Re: Intel Haswell support - Any updates?

From: O. Hartmann <ohartman_at_zedat.fu-berlin.de>
Date: Fri, 18 Sep 2015 08:53:05 +0200
On Fri, 18 Sep 2015 16:00:41 +0930
Shane Ambler <FreeBSD_at_ShaneWare.Biz> wrote:

> On 18/09/2015 02:51, Shawn Webb wrote:
> > On Thu, Sep 17, 2015 at 07:00:15PM +0200, Jean-S??bastien P??dron wrote:
> >> Hi everyone!
> >>
> >> I'm very sorry I didn't communicate at all on the i915 update project.
> >>
> >> So here is a status update: since this morning, the driver builds fine.
> >> I'm currently attending the XDC (X.Org Developers Conference) and don't
> >> have an Intel laptop to test with me. However, Johannes Dieterich (also
> >> attending the conference) offerred his help, so we will do that today.
> >>
> >> Obviously, do not expect something stable in the coming couple days.
> >> Thank you for your patience :)
> >
> > First of all, I want to say (nay, YELL!) "THANK YOU!" You're doing a
> 
> +1
> 
> >> Now about other related tasks:
> >>      o  A Mesa update will be committed Real Soon Now?. It will unlock
> >>         GLAMOR and OpenCL support.
> >
> > OpenCL on FreeBSD would be stupendously amazing!
> 
> A little off-topic but has anyone tried to get nvidia to return libcuda
> to our drivers? While it was there a few years ago it was removed yet
> again. From what I could tell we had to use the linux sdk to compile
> cuda kernels which probably hindered freebsd using it so the sdk may
> need porting to freebsd as well.
> 
> 

I'm not sure I'm talking about the same subject, but a couple of years ago,
when we moved software for satellite imagery processing towards GPUs and had
CUDA as an option in mind, I looked at FreeBSD support. nVidia was per se
unwilling to offer FreeBSD-native CUDA libraries and support. the only way to
get CUDA to wark was to use the Linuxulator and being stuck with 32bit
libraries. 2009 and 2010, when i tried hard looking for a solution, the
mentioned workaround wasn't working properly anymore on FBSD 9, 10-CURRENT.

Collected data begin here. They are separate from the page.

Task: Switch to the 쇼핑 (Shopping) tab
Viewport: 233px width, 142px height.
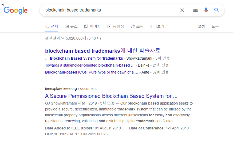Action: (137, 26)
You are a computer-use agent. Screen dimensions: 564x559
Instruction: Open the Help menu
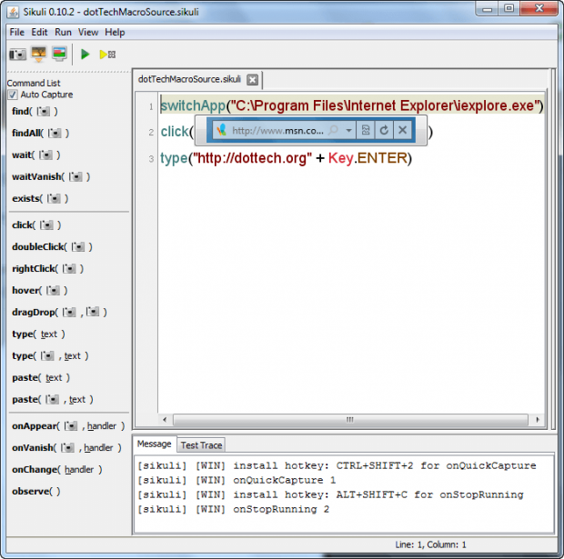click(115, 32)
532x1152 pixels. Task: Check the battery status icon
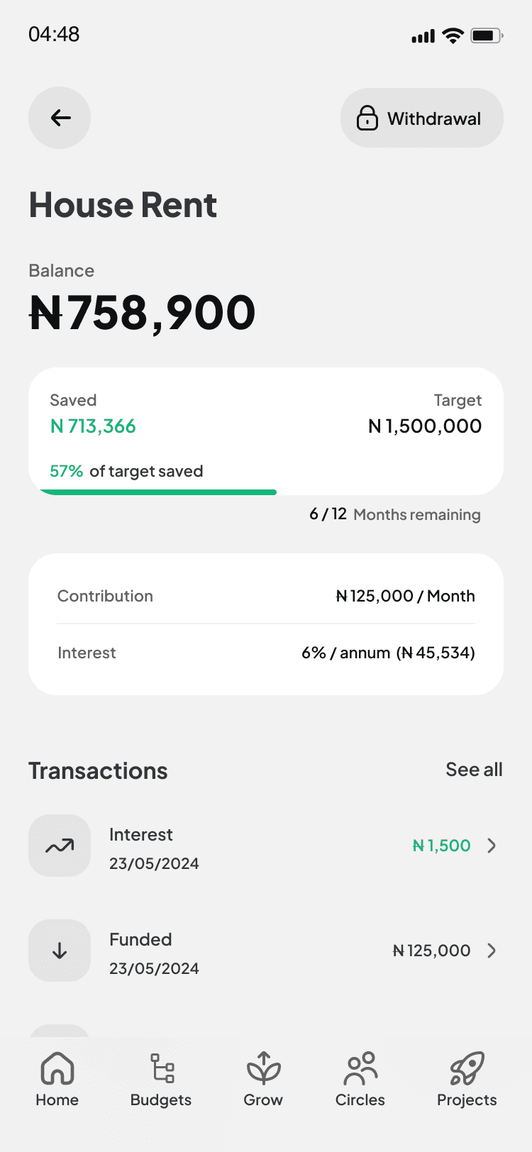point(487,35)
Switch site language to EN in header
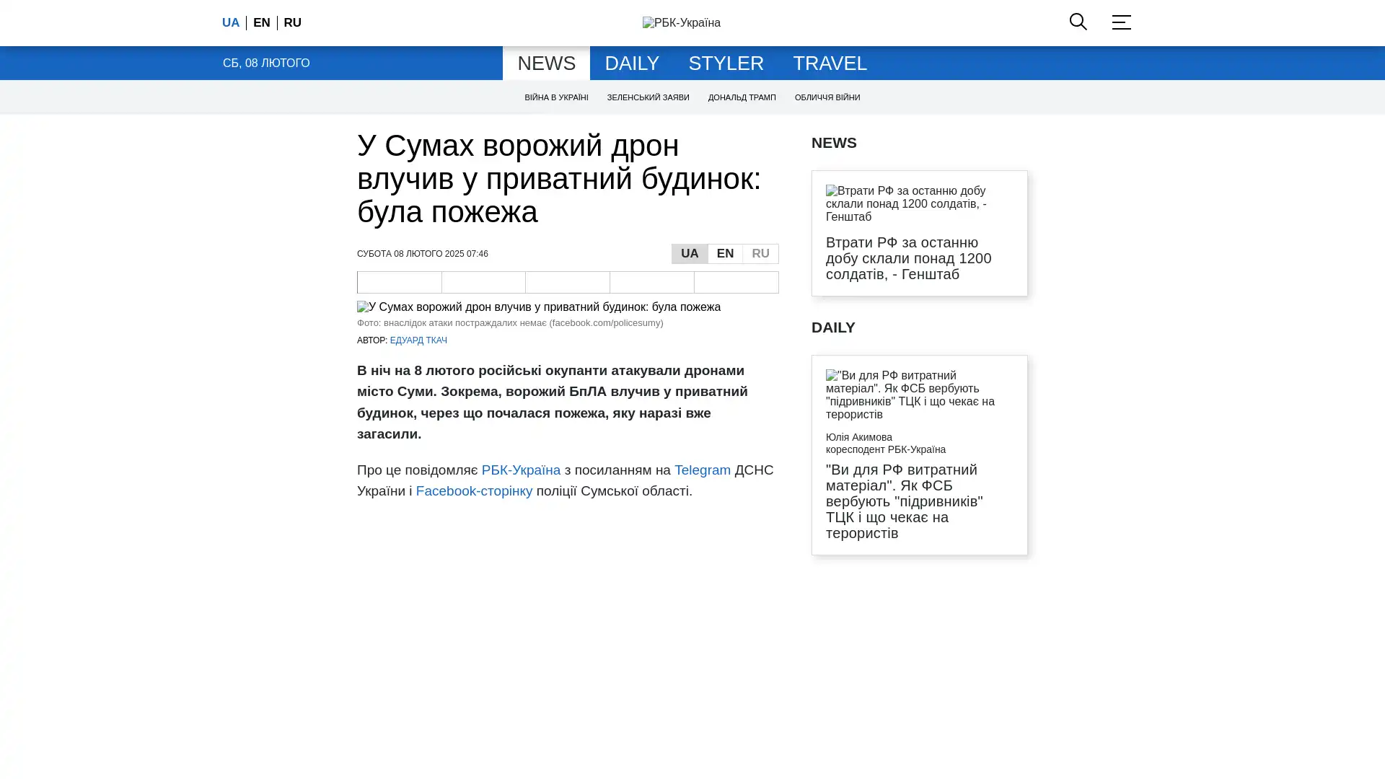The width and height of the screenshot is (1385, 779). coord(262,23)
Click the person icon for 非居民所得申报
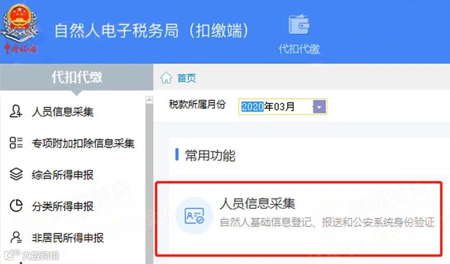 16,237
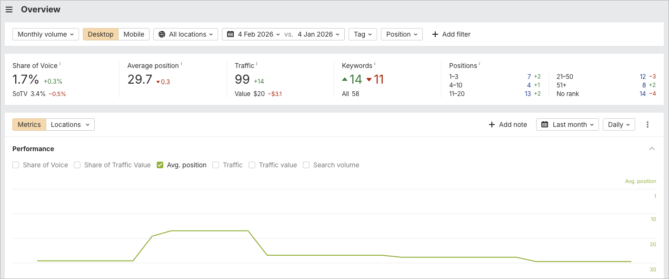Click the globe icon on All locations filter
Screen dimensions: 669x279
point(162,34)
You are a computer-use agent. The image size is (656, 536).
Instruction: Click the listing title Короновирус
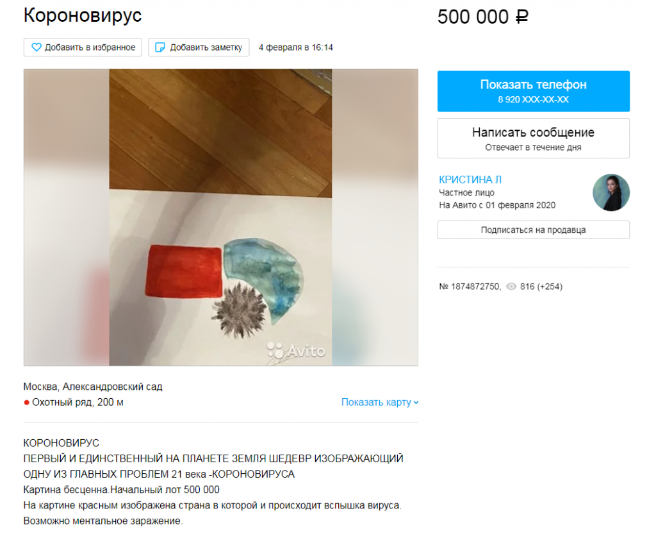coord(83,15)
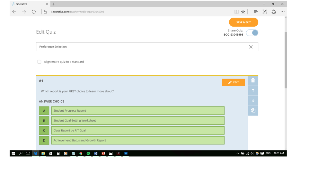Check Align entire quiz to a standard
Image resolution: width=309 pixels, height=177 pixels.
tap(40, 62)
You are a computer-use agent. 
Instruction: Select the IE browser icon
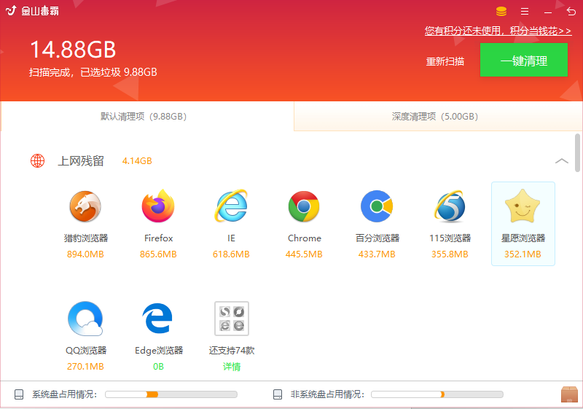[231, 206]
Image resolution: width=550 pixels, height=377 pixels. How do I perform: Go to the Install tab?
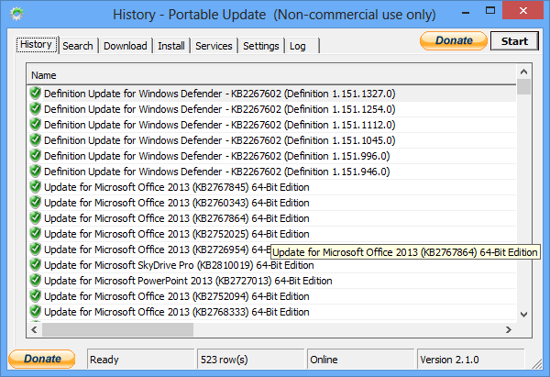[x=171, y=46]
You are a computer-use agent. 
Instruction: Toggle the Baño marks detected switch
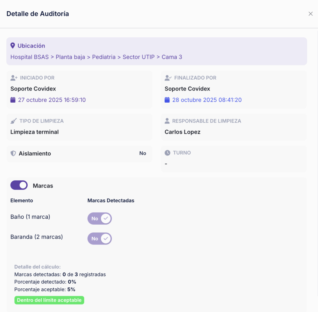tap(100, 219)
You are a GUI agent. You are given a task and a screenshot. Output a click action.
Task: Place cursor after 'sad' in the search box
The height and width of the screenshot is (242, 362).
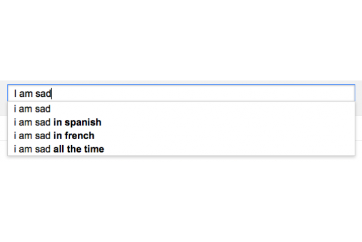(x=52, y=93)

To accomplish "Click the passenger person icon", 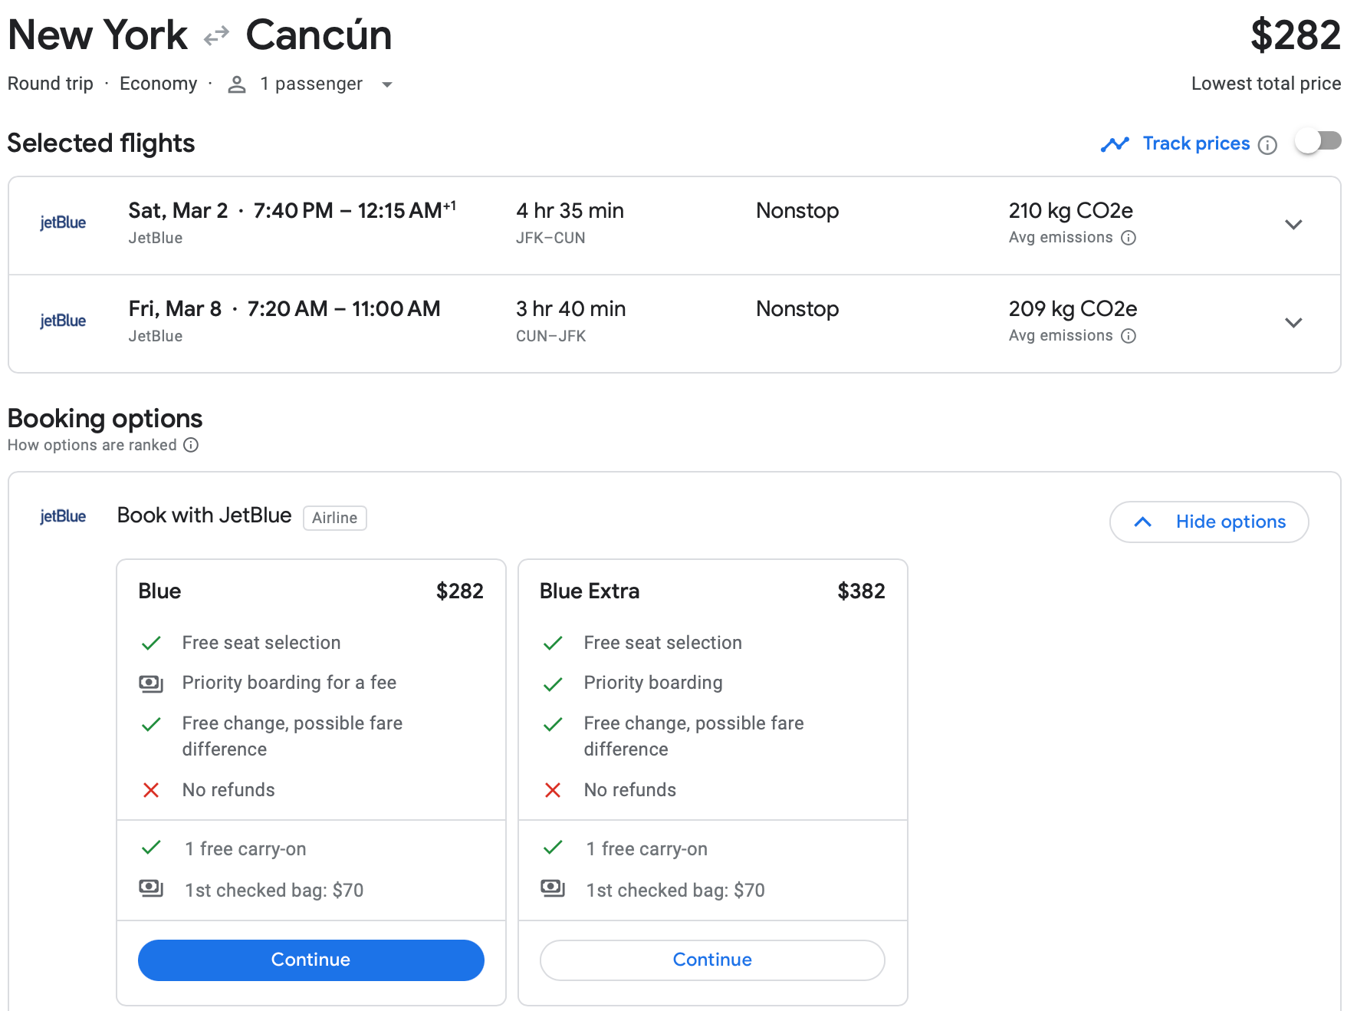I will [x=237, y=84].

It is a long time since I put some thoughts in that direction since we
switched over to OpenCL as a more free, flexible platform (CPU and GPU usage,
even alternatively).

But of speaking about history then, we had to retire the FreeBSD server
project in favour for a CentOS and Suse cluster due to the lack of driver
support for OpenCL on FreeBSD. The decision was made quickly because funding
was quick and decisions depended on most recent hardware (TESLA GPUs that
time, some customer nVidia GTX570 and GTX580 cards which had a limited
livetime of the GPGPU processing pipeline due to the driver, but sufficient
for some minor calibration jobs ...).